Labeling (Experimental)

The rubrix.labeling module aims at providing tools to enhance your labeling workflow.

Text classification

Labeling tools for the text classification task.

class rubrix.labeling.text_classification.weak_labels.WeakLabels(rules, dataset, ids=None, query=None, label2int=None)

Computes the weak labels of a dataset by applying a given list of rules.

Parameters
  • rules (List[Callable]) – A list of rules (labeling functions). They must return a string, or None in case of abstention.

  • dataset (str) – Name of the dataset to which the rules will be applied.

  • ids (Optional[List[Union[int, str]]]) – An optional list of record ids to filter the dataset before applying the rules.

  • query (Optional[str]) – An optional ElasticSearch query with the query string syntax to filter the dataset before applying the rules.

  • label2int (Optional[Dict[Optional[str], int]]) – An optional dict, mapping the labels to integers. Remember that the return type None means abstention (e.g. {None: -1}). By default, we will build a mapping on the fly when applying the rules.

Raises
  • MultiLabelError – When trying to get weak labels for a multi-label text classification task.

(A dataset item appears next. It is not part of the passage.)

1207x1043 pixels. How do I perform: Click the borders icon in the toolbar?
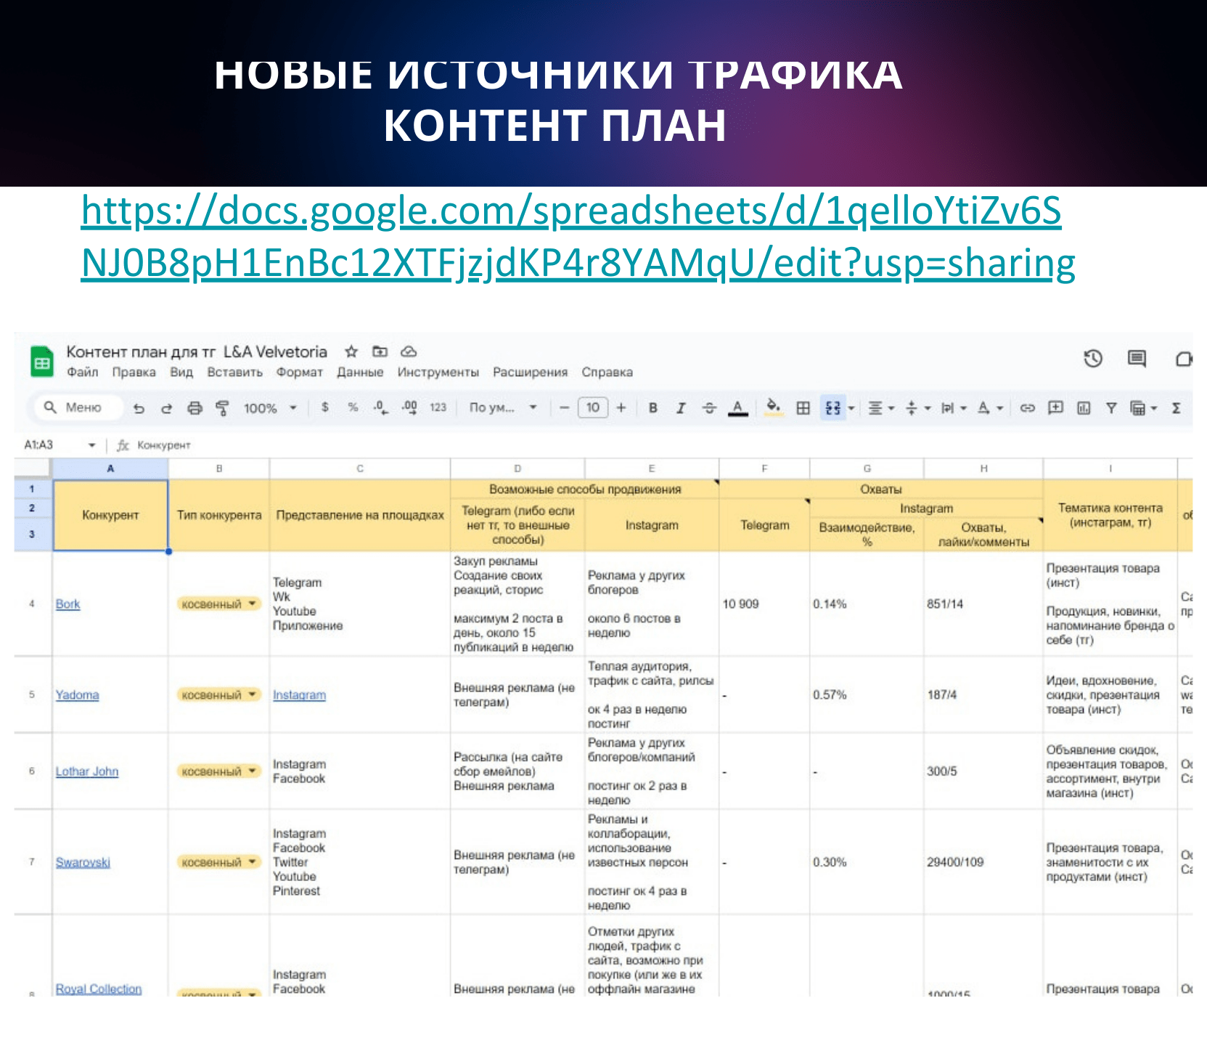(x=803, y=408)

  • MissingLabelError – When provided with a label2int dict, and a weak label or annotation label is not present in its keys.

Examples

Get the weak label matrix and a summary of the applied rules:

>>> def awesome_rule(record: TextClassificationRecord) -> str:
...     return "Positive" if "awesome" in record.inputs["text"] else None
>>> another_rule = Rule(query="good OR best", label="Positive")
>>> weak_labels = WeakLabels(rules=[awesome_rule, another_rule], dataset="my_dataset")
>>> weak_labels.matrix()
>>> weak_labels.summary()

Use snorkel’s LabelModel:

>>> from snorkel.labeling.model import LabelModel
>>> label_model = LabelModel()
>>> label_model.fit(L_train=weak_labels.matrix(has_annotation=False))
>>> label_model.score(L=weak_labels.matrix(has_annotation=True), Y=weak_labels.annotation())
>>> label_model.predict(L=weak_labels.matrix(has_annotation=False))
annotation(exclude_missing_annotations=True)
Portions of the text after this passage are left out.